→ AUFGABE A
Beantworte anhand des Textes zum Begriff der Landwirtschaft nach dem Baugesetzbuch diese Fragen:
(i) Was bedeutet Pensionstierhaltung laut Text?
(ii) Unter welcher Bedingung gilt Teichwirtschaft in künstlichen Behältern als Binnenfischerei?
(iii) Wozu dient das Merkmal der Berufsmäßigkeit?
→ AUFGABE B
Schreibe den Text zum Begriff der Landwirtschaft nach dem Baugesetzbuch im Anschluss an seinen letzten Satz weiter.

→ BEREITGESTELLTER TEXT
--------------------------------------------------

2.
Begriffe
2.1
Landwirtschaft
1Landwirtschaft im Sinne des Baugesetzbuches (BauGB) ist gemäß § 201 BauGB insbesondere der Ackerbau, die Wiesen- und Weidewirtschaft einschließlich Tierhaltung, soweit das Futter überwiegend auf den zum landwirtschaftlichen Betrieb gehörenden, landwirtschaftlich genutzten Flächen erzeugt werden kann, die gartenbauliche Erzeugung, der Erwerbsobstbau, der Weinbau, die berufsmäßige Imkerei und die berufsmäßige Binnenfischerei. 2Landwirtschaft ist demnach die unmittelbare, planmäßige und eigenverantwortliche Bodenbewirtschaftung zur Gewinnung pflanzlicher und tierischer Erzeugnisse. 3Der Begriff der Landwirtschaft im Sinne von § 201 BauGB bleibt im Übrigen unberührt, wenn Flächen im Rahmen freiwilliger Maßnahmen zeitweise aus landwirtschaftlicher Nutzung genommen oder extensiviert werden. 4Können diese Flächen später ohne größeren Aufwand wieder intensiver bewirtschaftet werden, so werden sie als landwirtschaftlich genutzte Fläche gewertet. 5Die Einnahmen aus der Bewirtschaftung oder Pflege derartiger Flächen werden bei der Beurteilung der Wirtschaftlichkeit Einkünften aus herkömmlicher landwirtschaftlicher Tätigkeit gleichgestellt. 6Landwirtschaft ist auch die Pensionstierhaltung, das heißt die Unterbringung und Fütterung fremder Tiere gegen Entgelt auf der Basis einer überwiegend eigenen Futtergrundlage. 7Nicht als Landwirtschaft, sondern als gewerbliche Betätigungen anzusehen sind zum Beispiel der Betrieb einer Reitschule und die Überlassung eigener Pferde an Dritte im Wege von Reitbeteiligungen oder Reittherapie. 8Als Sonderformen ohne unmittelbare Bodenertragsnutzung gehören auch die berufsmäßige Imkerei (Haltung und Zucht von Bienen) und die berufsmäßige Binnenfischerei einschließlich Teichwirtschaft zur Landwirtschaft. 9Teichwirtschaft in künstlichen Behältern kann nur dann als Binnenfischerei anerkannt werden, wenn sie über Zulauf und Ablauf in ein natürliches Gewässer eingebunden und auf dieses angewiesen ist. 10Das Merkmal der Berufsmäßigkeit dient der Abgrenzung zur Liebhaberei, setzt aber eine hauptberufliche Betätigung nicht voraus.

--------------------------------------------------

→ Einträge der Sammlung
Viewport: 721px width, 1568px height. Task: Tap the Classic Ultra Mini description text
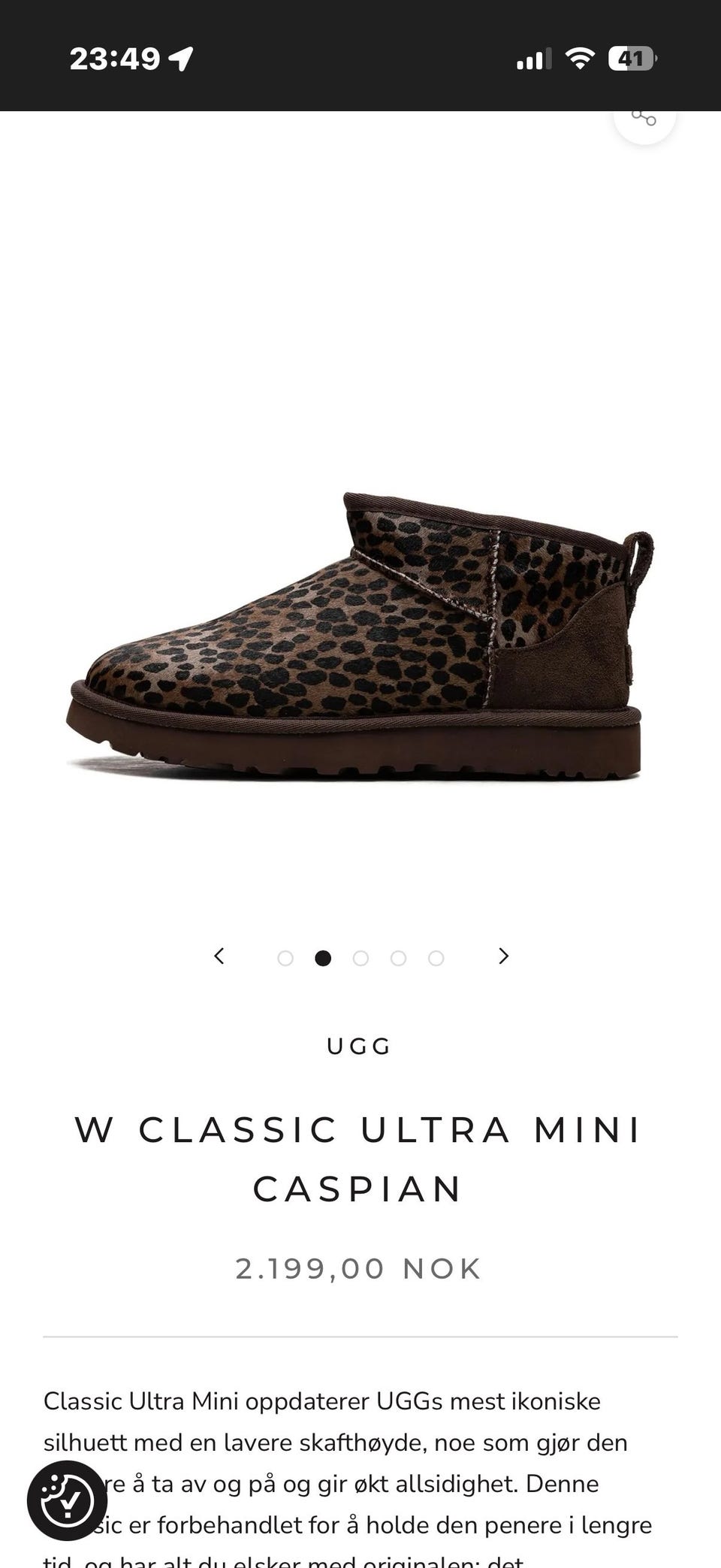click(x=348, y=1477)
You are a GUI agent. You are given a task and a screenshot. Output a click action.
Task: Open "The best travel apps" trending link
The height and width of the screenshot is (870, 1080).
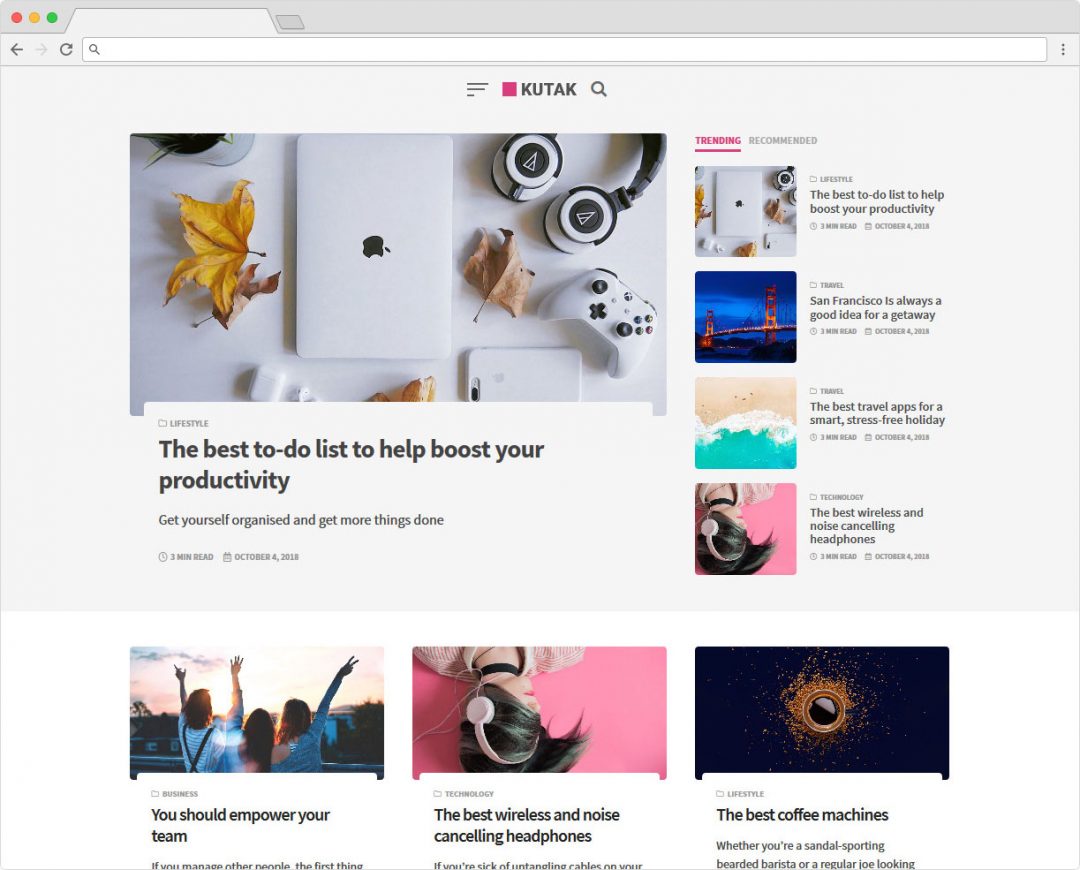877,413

--------------------------------------------------

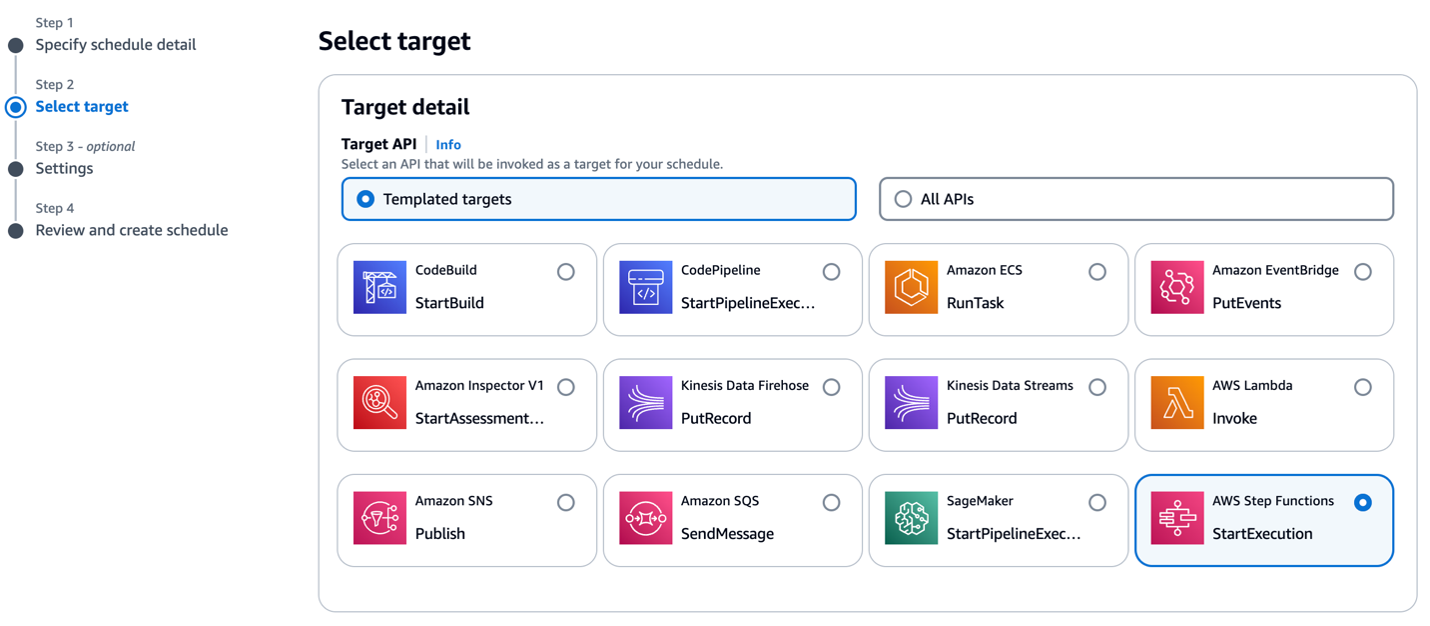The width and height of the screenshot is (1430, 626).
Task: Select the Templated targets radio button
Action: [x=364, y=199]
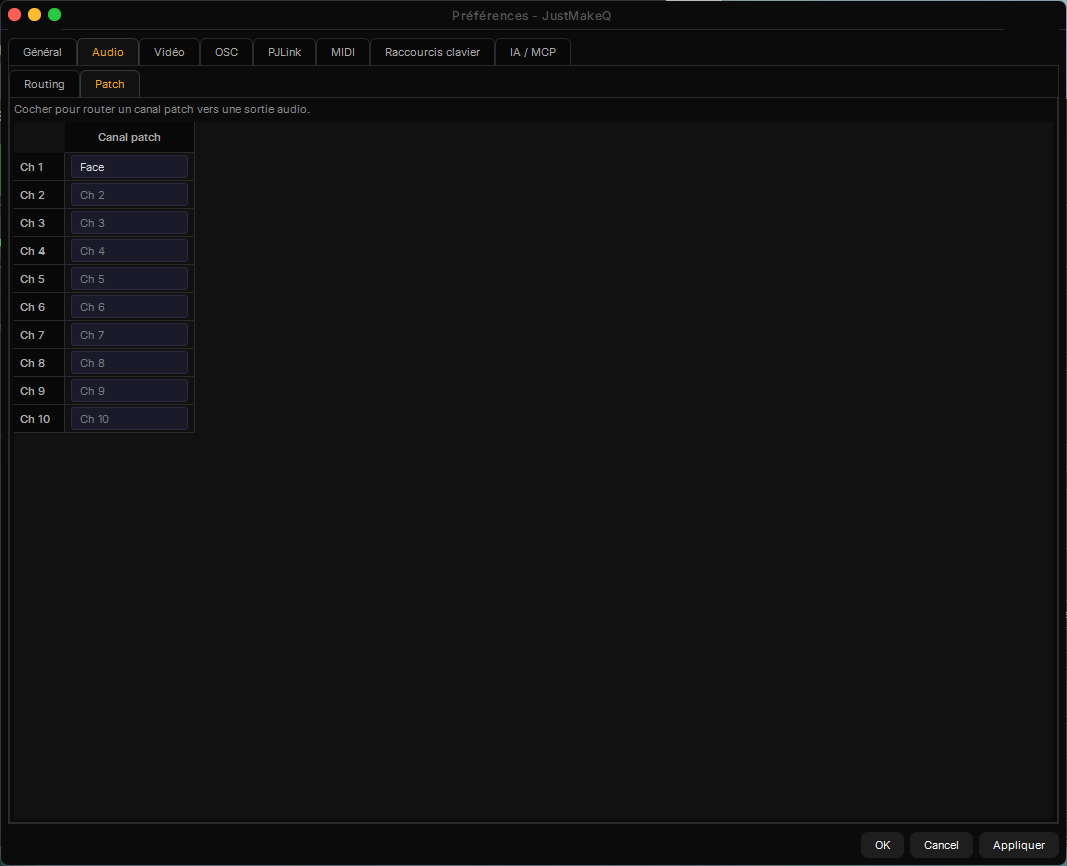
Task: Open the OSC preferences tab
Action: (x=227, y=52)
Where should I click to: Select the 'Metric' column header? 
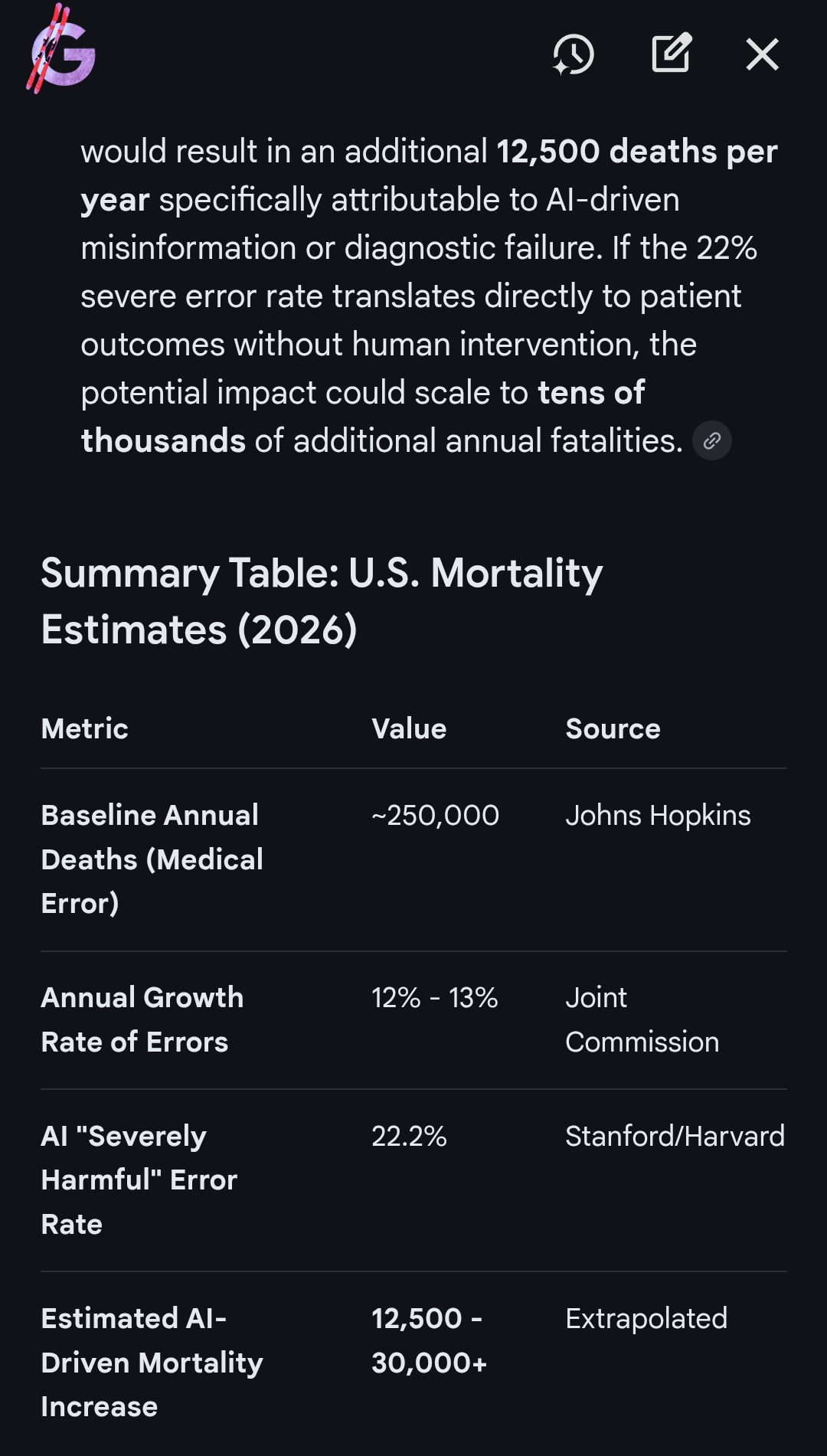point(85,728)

--------------------------------------------------

→ ERWARTETE AUSGABE A
(i) Pensionstierhaltung ist die Unterbringung und Fütterung fremder Tiere gegen Entgelt auf der Basis einer überwiegend eigenen Futtergrundlage.
(ii) Sie muss über Zulauf und Ablauf in ein natürliches Gewässer eingebunden und auf dieses angewiesen sein.
(iii) Es dient der Abgrenzung zur Liebhaberei, setzt aber keine hauptberufliche Betätigung voraus.

→ ERWARTETE AUSGABE B
2.2
Forstwirtschaft
1Forstwirtschaft ist die planmäßige Bewirtschaftung von Wald mit Anbau, Pflege und Einschlag zum Zweck der Holzgewinnung. 2Erforderlich ist die unmittelbare Bodenertragsnutzung. 3Auch daran anschließende Nachfolgenutzungen (Herstellung von Scheitholz oder Hackschnitzeln) können daher der forstwirtschaftlichen Urproduktion zugeordnet werden, jedenfalls soweit es sich bei dem verarbeiteten Holz um Holz handelt, das aus Wald stammt, der zum jeweiligen forstwirtschaftlichen Betrieb gehört. 4Je mehr sich die Produktions- und Veredelungsstufen von den durch die Bodennutzung erworbenen Produkten entfernen, desto eher fehlt die notwendige prägende Wirkung. 5Typische Arbeitsvorgänge des holzbe- und -verarbeitenden Gewerbes (Sägewerk, Schreinerei) sind von der Privilegierung nicht umfasst.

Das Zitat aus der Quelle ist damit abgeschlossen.